PROBLEM DESCRIPTION:
Repeat the entries below with "Screen dimensions" switched to "Display size" throughout, leaving every other detail untouched.

RECORD SET:

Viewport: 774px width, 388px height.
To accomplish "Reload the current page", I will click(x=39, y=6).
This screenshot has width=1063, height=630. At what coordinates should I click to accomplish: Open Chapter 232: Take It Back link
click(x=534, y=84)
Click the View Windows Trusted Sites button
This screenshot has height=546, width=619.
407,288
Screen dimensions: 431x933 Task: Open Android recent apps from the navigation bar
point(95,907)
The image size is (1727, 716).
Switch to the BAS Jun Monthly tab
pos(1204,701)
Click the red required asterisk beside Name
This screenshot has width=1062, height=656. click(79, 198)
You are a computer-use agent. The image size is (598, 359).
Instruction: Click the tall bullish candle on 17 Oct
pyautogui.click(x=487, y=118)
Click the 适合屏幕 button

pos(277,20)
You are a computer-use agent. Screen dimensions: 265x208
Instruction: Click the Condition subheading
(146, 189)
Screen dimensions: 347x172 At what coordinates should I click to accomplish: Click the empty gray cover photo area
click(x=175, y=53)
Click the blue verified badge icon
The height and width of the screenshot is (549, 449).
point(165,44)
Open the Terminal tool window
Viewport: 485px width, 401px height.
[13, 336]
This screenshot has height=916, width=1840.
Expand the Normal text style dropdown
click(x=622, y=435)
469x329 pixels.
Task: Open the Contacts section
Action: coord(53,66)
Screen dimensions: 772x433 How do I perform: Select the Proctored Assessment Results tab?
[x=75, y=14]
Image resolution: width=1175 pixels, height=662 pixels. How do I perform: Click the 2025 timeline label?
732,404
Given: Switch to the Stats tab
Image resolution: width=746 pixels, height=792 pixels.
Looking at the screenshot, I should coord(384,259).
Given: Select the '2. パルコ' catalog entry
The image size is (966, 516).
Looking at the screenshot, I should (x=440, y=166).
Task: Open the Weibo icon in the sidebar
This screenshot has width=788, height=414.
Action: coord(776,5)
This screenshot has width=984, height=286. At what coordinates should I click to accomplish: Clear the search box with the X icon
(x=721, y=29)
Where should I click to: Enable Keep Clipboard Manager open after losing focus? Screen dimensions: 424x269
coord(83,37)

WRITTEN ANSWER:
Viewport: 774px width, 388px height.
To accomplish "Reload the current page", I will click(x=39, y=6).
This screenshot has width=1063, height=630. At what coordinates should I click to accomplish: Open Chapter 232: Take It Back link
click(x=534, y=84)
Click the View Windows Trusted Sites button
This screenshot has height=546, width=619.
407,288
Display size: 431x933 Task: Open Android recent apps from the navigation bar
point(95,907)
The image size is (1727, 716).
Switch to the BAS Jun Monthly tab
pos(1204,701)
Click the red required asterisk beside Name
This screenshot has width=1062, height=656. click(79, 198)
You are a computer-use agent. The image size is (598, 359).
Instruction: Click the tall bullish candle on 17 Oct
pyautogui.click(x=487, y=118)
Click the 适合屏幕 button

pos(277,20)
You are a computer-use agent. Display size: 265x208
Instruction: Click the Condition subheading
(146, 189)
Display size: 347x172 At what coordinates should I click to accomplish: Click the empty gray cover photo area
click(x=175, y=53)
Click the blue verified badge icon
The height and width of the screenshot is (549, 449).
point(165,44)
Open the Terminal tool window
Viewport: 485px width, 401px height.
[13, 336]
This screenshot has height=916, width=1840.
Expand the Normal text style dropdown
click(x=622, y=435)
469x329 pixels.
Task: Open the Contacts section
Action: coord(53,66)
Display size: 772x433 How do I perform: Select the Proctored Assessment Results tab?
[x=75, y=14]
Image resolution: width=1175 pixels, height=662 pixels. How do I perform: Click the 2025 timeline label?
732,404
Given: Switch to the Stats tab
Image resolution: width=746 pixels, height=792 pixels.
Looking at the screenshot, I should coord(384,259).
Given: Select the '2. パルコ' catalog entry
The image size is (966, 516).
Looking at the screenshot, I should (x=440, y=166).
Task: Open the Weibo icon in the sidebar
This screenshot has width=788, height=414.
Action: coord(776,5)
This screenshot has width=984, height=286. At what coordinates should I click to accomplish: Clear the search box with the X icon
(x=721, y=29)
Where should I click to: Enable Keep Clipboard Manager open after losing focus? Display size: 424x269
coord(83,37)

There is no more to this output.